Quercetin-loaded selenium nanoparticles inhibit amyloid-β aggregation and exhibit antioxidant activity

Abnormal aggregation of amyloid-beta (A beta) particles and oxidative stress are pathological hallmarks of Alzheimer's disease (AD). Quercetin (Que), a flavonoid antioxidant, has been widely used to inhibit A beta fibril formation and can potentially attenuate oxidative stress. However, poor aqueous solubility, extensive first-pass metabolism, and low permeability of the blood-brain barrier (BBB) limit its clinical application. Herein, we introduce a simple strategy to develop nanocomposites (NC) for drug delivery. This method involves combining Que and Na2SeO3 to obtain selenium nanoparticles.

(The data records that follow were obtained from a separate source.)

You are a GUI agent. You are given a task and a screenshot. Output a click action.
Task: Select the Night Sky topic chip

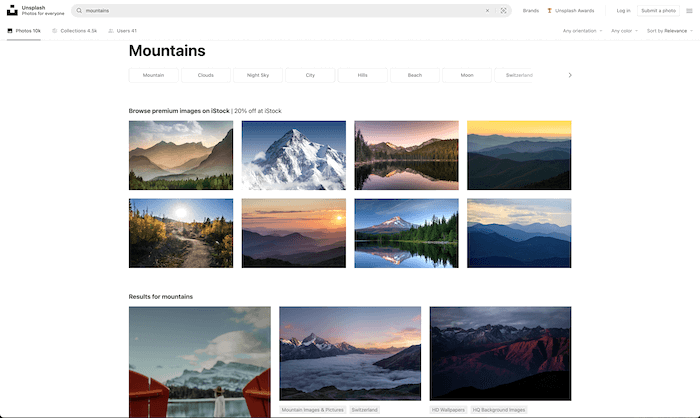pyautogui.click(x=258, y=75)
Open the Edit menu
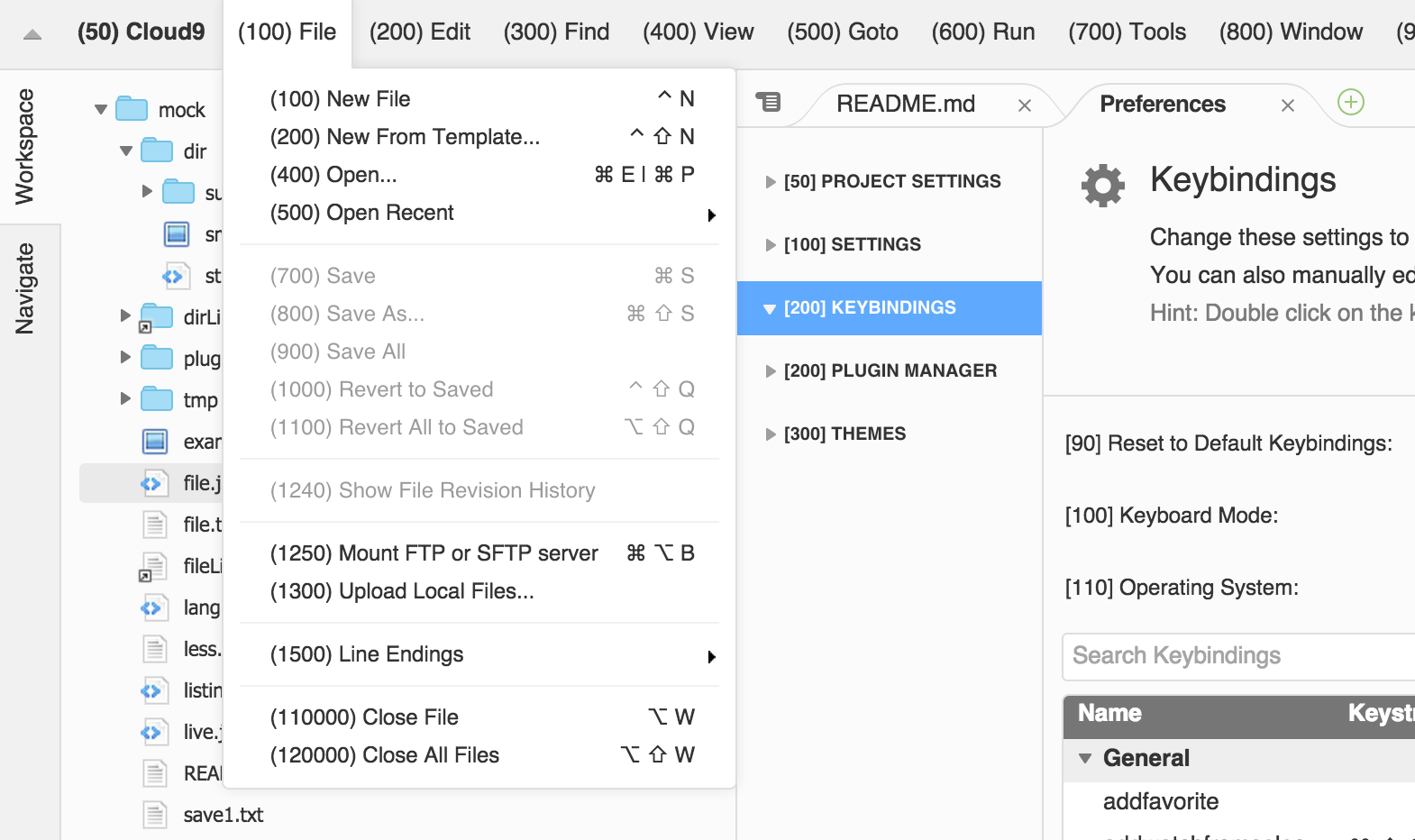The image size is (1415, 840). coord(419,32)
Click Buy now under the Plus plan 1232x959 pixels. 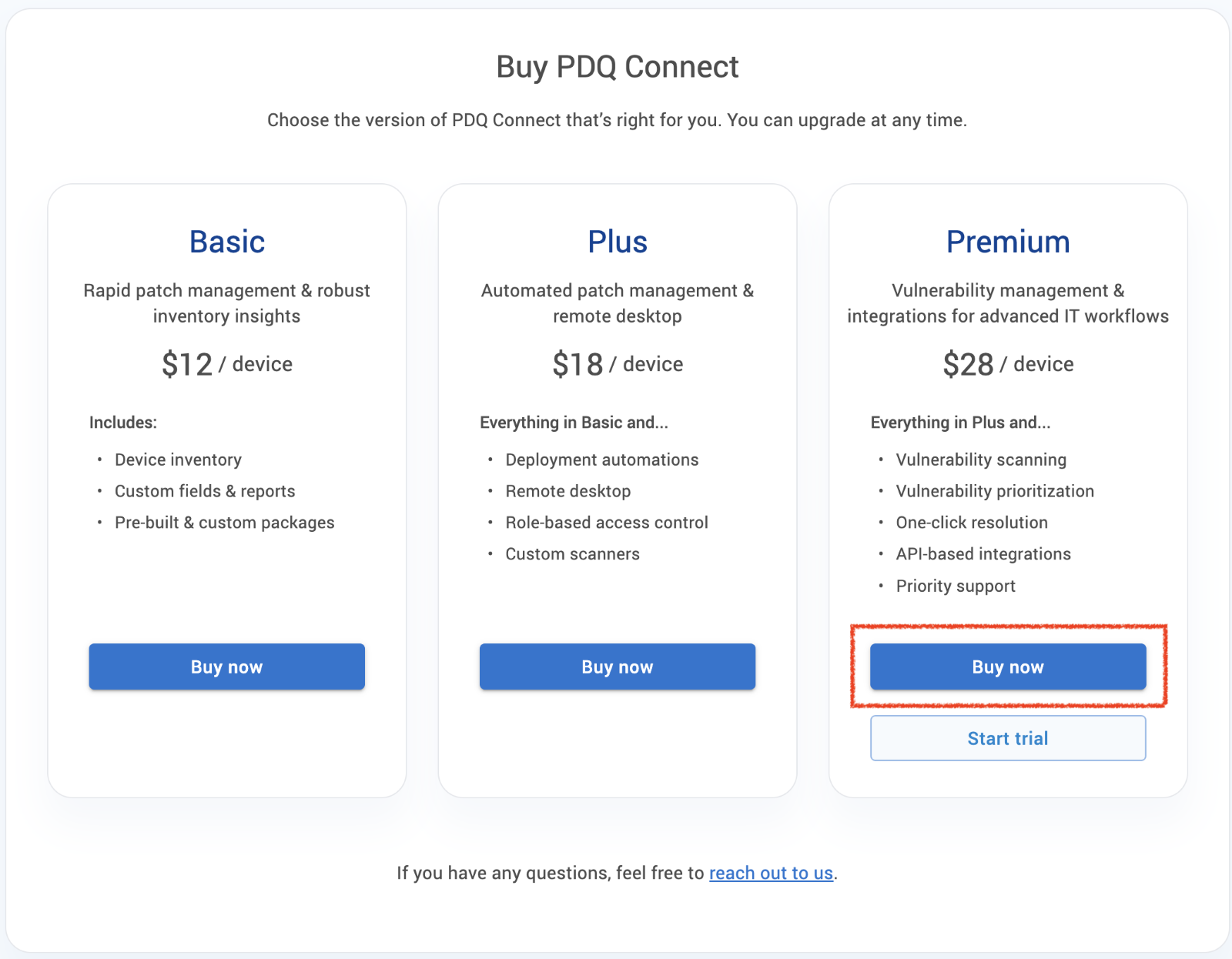618,667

These nanoparticles are then modified using a combination of acacia and polysorbate 80 (P80-Que@Se NC). This recently developed nanocomposite has the potential to enhance drug delivery across the blood-brain barrier (BBB) and polysorbate 80 act as a pharmaceutical excipient that increases the aqueous solubility of Que. In vitro results demonstrated that P80-Que@Se had high aqueous solubility compared to individual Que, and could effectively inhibit A beta fibrillation. In vitro Cell Counting Kit (CCK)-8 analysis indicated that P80-Que@Se nanocomposites could protect PC12 cells from H2O2 -induced cell death. Additionally, P80-Que@Se had high 1,1-diphenyl-2-picrylhydrazyl (DPPH) radical scavenging activity and exhibited excellent antioxidant activity. This study suggested that P80-Que@Se NCs may aid in the treatment of AD and have broad implications for future NC-based studies and applications. In brief, we believe that this reliable drug delivery method will serve as a useful template for researchers designing therapies to be delivered across the BBB.